Passage provided -

  • a. Pre-defined reports and charts.
  • b. Customizable reports and charts.
  • c. Generation of additional data storage, views, or dimensions.
  • d. Rule-based analysis,
  • e. Computerized user interface with synchronous or asynchronous transactions to health records repository.


References



  • Bodenreider, Olivier. (2004) The Unified Medical Language System (UMLS): integrating biomedical terminology. Nucleic Acids Research, 32, D267-D270.

  • Browne, McCray and Srinivasan (2000). The Specialist Lexicon. Lister Hill National Center for Biomedical Communications, National Library of Medicine, Bethesda, Md., p. 1.

  • Kumar, Anand and Smith, Barry (2003) The Unified Medical Language System and the Gene Ontology: Some Critical Reflections, in: KI 2003: Advances in Artificial Intelligence (Lecture Notes in Artificial Intelligence 2821), Berlin: Springer, 135-148.

  • Smith, Barry Kumar, Anand and Schulze-Kremer, Steffen (2004) Revising the UMLS Semantic Network, in M. Fieschi, et al. (eds.), Medinfo 2004, Amsterdam: IOS Press, 1700.

  • Coiera, Enrico. (2003) Guide to Health Informatics, 2nd ed. Chapter 17-Healthcare terminologies and classification systems


Claims
  • 1. A computerized system consisting of a very large—thousands to billions—, long term—several years to several decades—, universal, and global repository of health records without accessible personally identifiable patient information.

Explore the material -
(A) What are the five lettered items at the top of the health records excerpt?
(B) In the health records excerpt, which journal published Bodenreider's 2004 article on the Unified Medical Language System?
Answer from the health records excerpt alone.

Given information -
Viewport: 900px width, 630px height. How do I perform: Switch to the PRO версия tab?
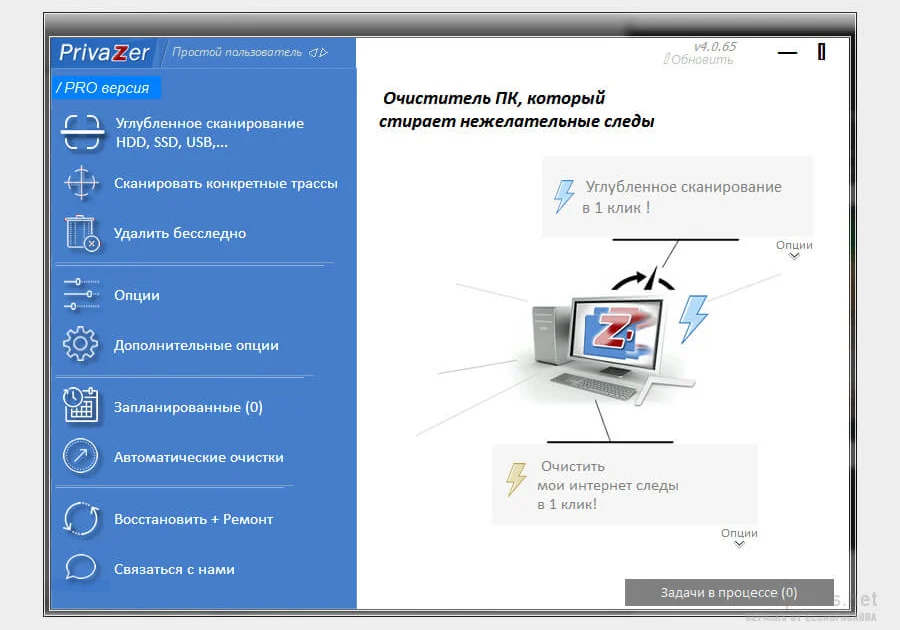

Written responses -
(A)
a. Pre-defined reports and charts
b. Customizable reports and charts
c. Generation of additional data storage, views, or dimensions
d. Rule-based analysis
e. Computerized user interface with synchronous or asynchronous transactions to health records repository

(B) Nucleic Acids Research.